Peaches learned how to Sit and Down today. This puppy is super smart and very motivated
to work. She is so fun to work with.
TIP #1: BARRIER FRUSTRATION BARKING
This type of barking often comes with posturing such as snarling or baring of teeth. The three most common occurrences are: Dogs left in a backyard too long, dogs in cars, or dogs on leash that would be perfectly comfortable with whatever they are barking at (most often other dogs) if they were off leash.
With very social dogs, more time spent playing with other dogs and less time spent behind a barrier will greatly improve the problem. Not-so-social dogs first need to learn to enjoy other dogs. In the meantime, avoid unsupervised time in the yard or car.
In either case, always give your dog a treat when he sees another dog but can’t say hi.
TIP #2: RESOURCE GUARDING COMES IN MANY FORMS
The catch-all, technical term of "resource-guarding" can include guarding of dog food bowls (or food), place (dog crate, dog bed, sofa, etc.) items (rawhide, bones, balls, tissues, etc.) and less commonly, people.
Resource-guarding simply means that a dog gets uncomfortable when we (or other animals) are around him when he has "his stuff." He's nervous that we're going to take it away, so he tries to warn us off in a variety of ways, ranging from simply consuming his food faster, to an all-out bite.
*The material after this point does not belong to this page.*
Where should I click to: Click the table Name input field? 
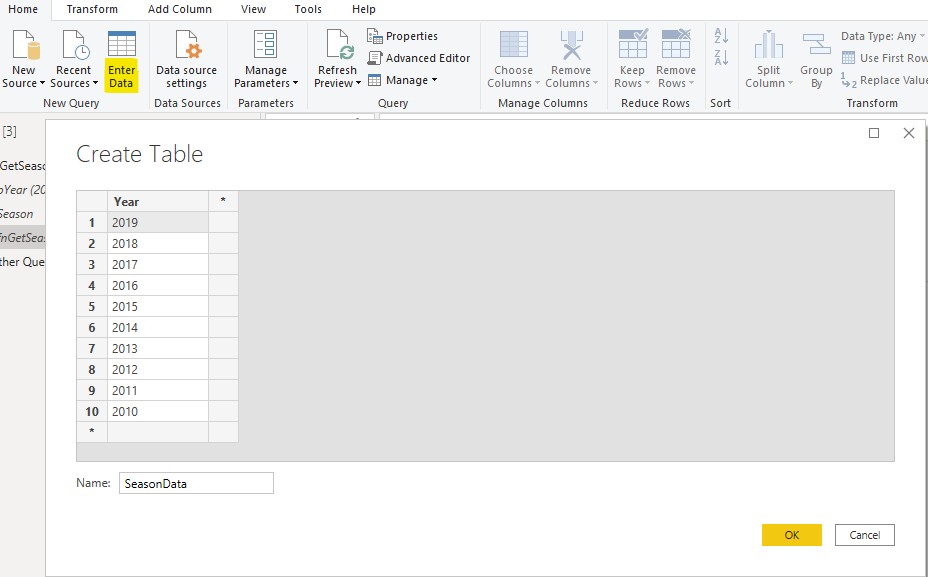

During resource-guarding, dogs exhibit components of ritualized aggression. That is, they have a fairly explicit hierarchy of warnings - accelerated eating, cessation of eating or "freezing up," glassy/hard eyes, growling, lip lifting, snapping, biting - that they'll run through to get a competitor (YOU!) to back away from what they have. They're nervous that you're there and don't want to share.
A dog can move from a growl to a serious bite in a matter of seconds. That's why trainers often hear the cry, "he bit without warning!" More often than not, there was a warning, somewhere, sometime - we just missed it.